(Stored records)
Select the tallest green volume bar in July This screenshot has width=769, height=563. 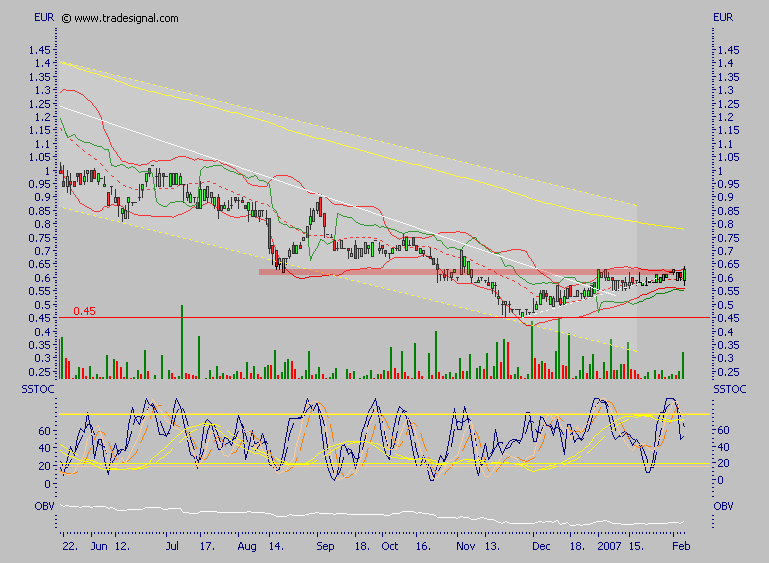coord(182,340)
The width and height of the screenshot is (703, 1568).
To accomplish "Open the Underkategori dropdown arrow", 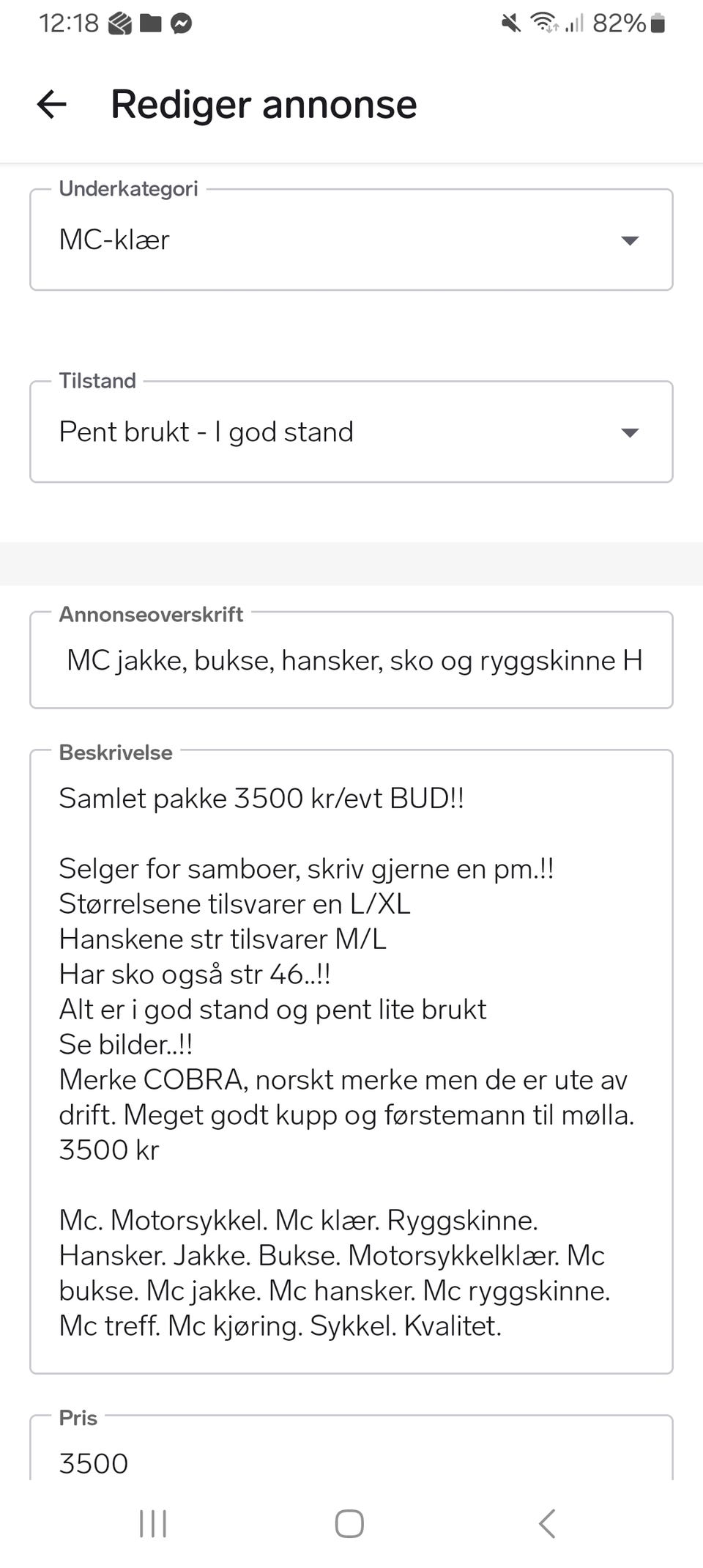I will point(630,240).
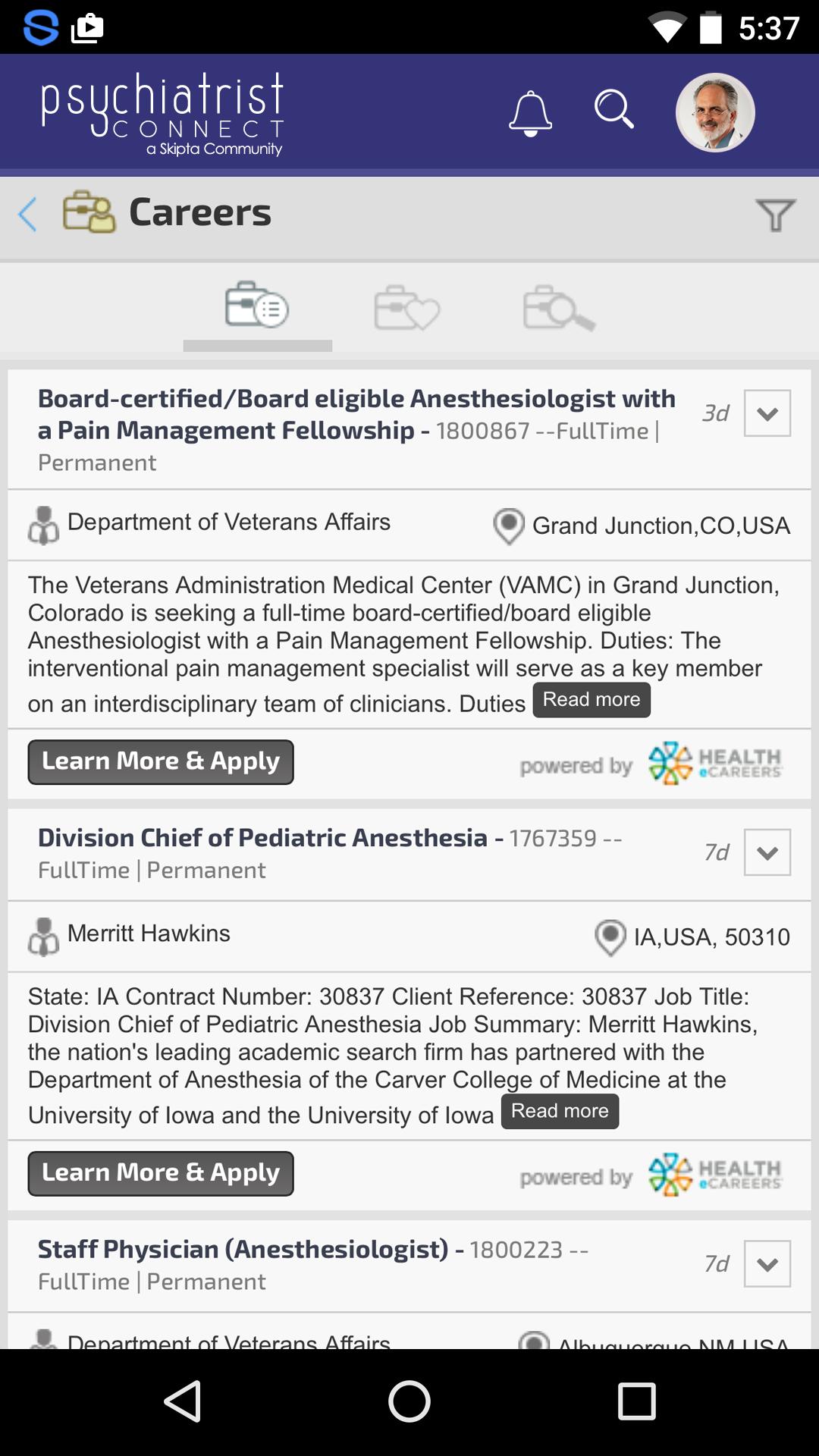Expand options for the Pain Management Fellowship job
The image size is (819, 1456).
pos(767,413)
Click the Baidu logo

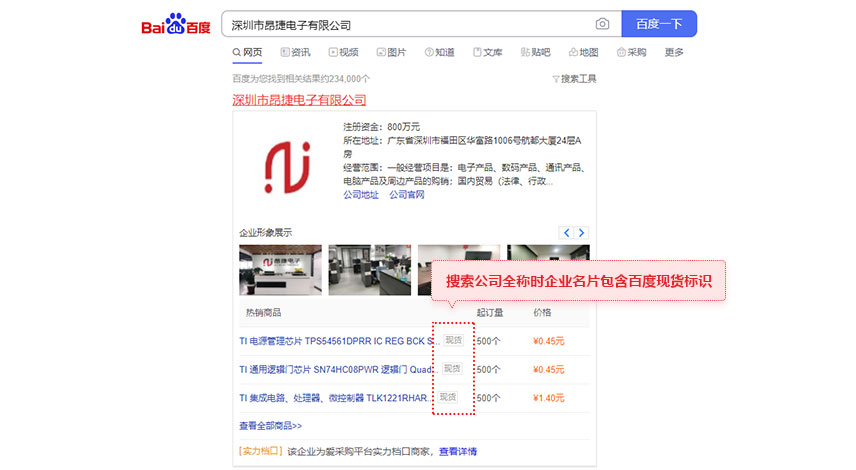[x=175, y=24]
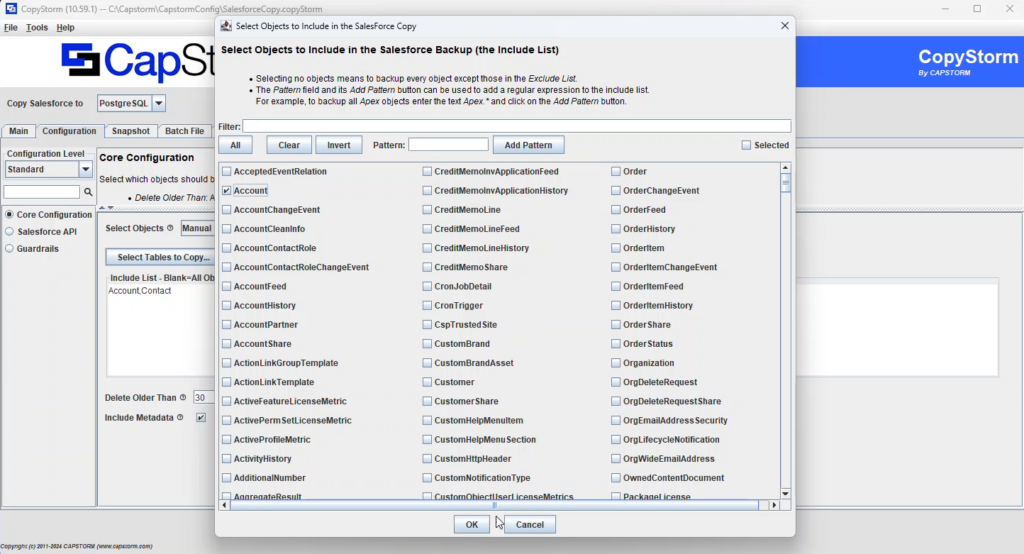Viewport: 1024px width, 554px height.
Task: Click the object list scroll-down arrow
Action: [x=786, y=493]
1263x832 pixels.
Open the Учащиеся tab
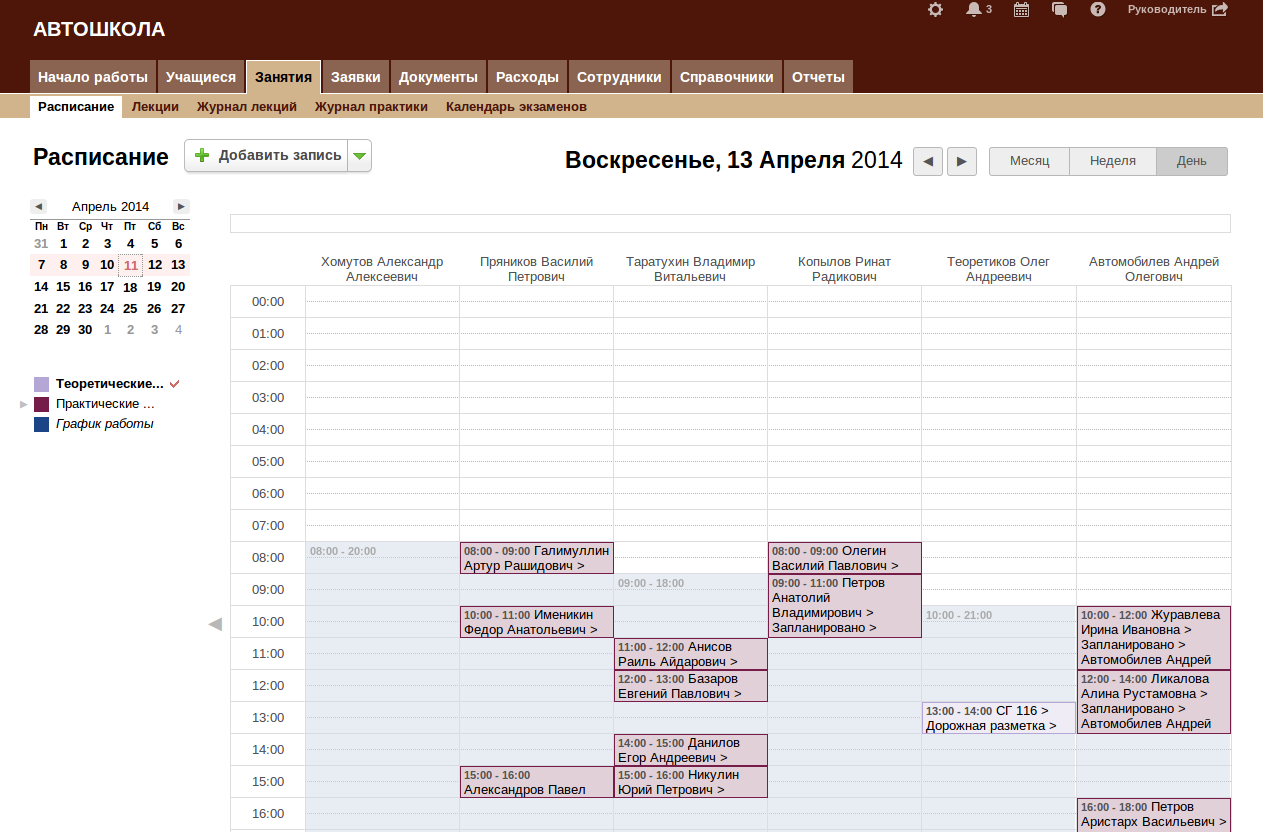coord(201,77)
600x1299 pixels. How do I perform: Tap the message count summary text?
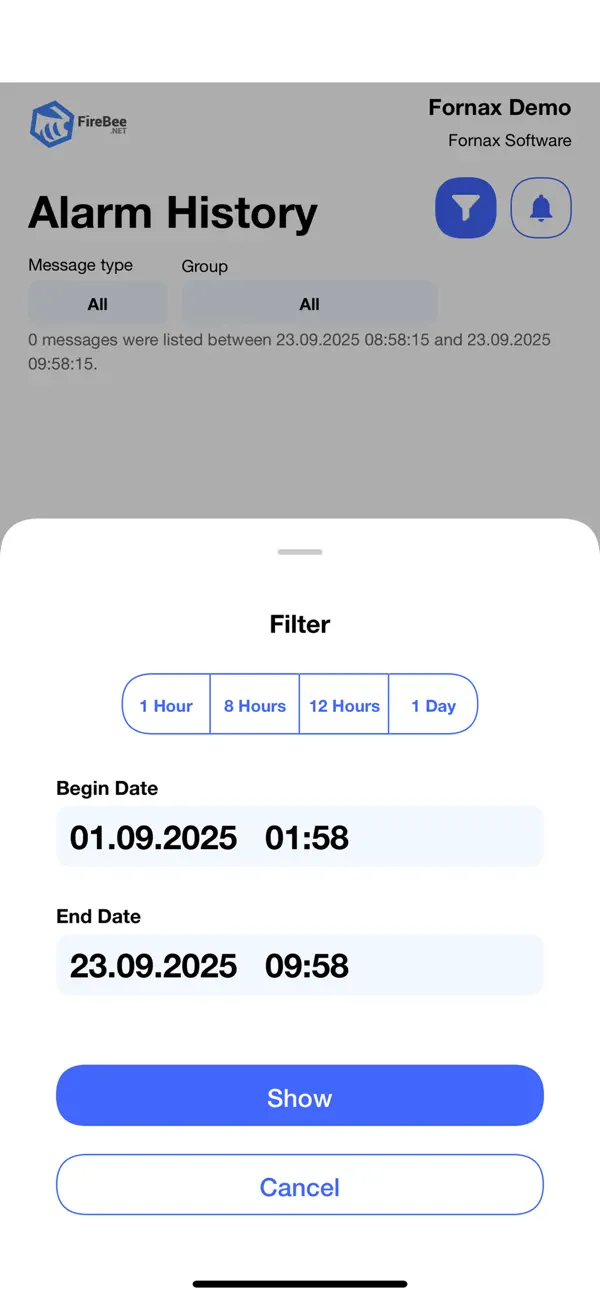(289, 351)
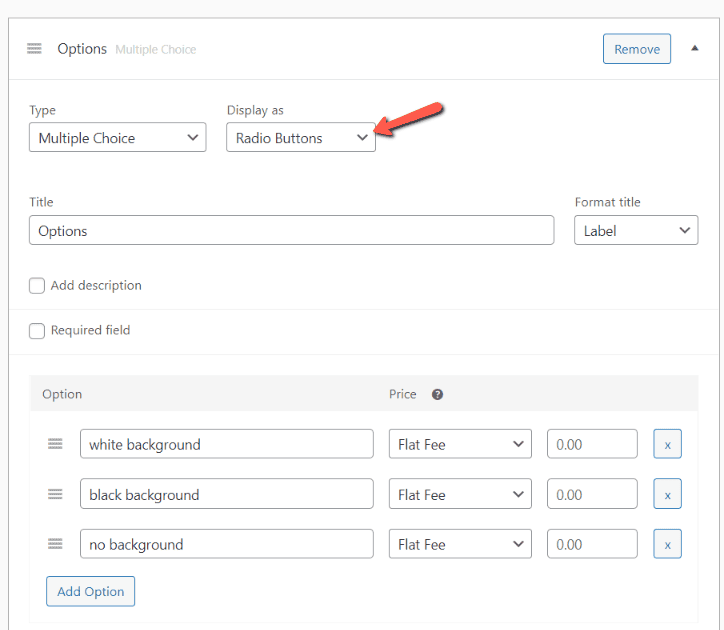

▶ _Task to carry out_:
Your copy should hold exactly the lines from the one with "Click the Baidu logo" through the end of the records, both included, and no pictures.

▶ _Solution to the problem_:
Click the Baidu logo

[x=175, y=24]
Viewport: 1024px width, 554px height.
Task: Click the object list scroll-down arrow
Action: [x=786, y=493]
1263x832 pixels.
Open the Учащиеся tab
coord(201,77)
600x1299 pixels. How do I perform: Tap the message count summary text?
(289, 351)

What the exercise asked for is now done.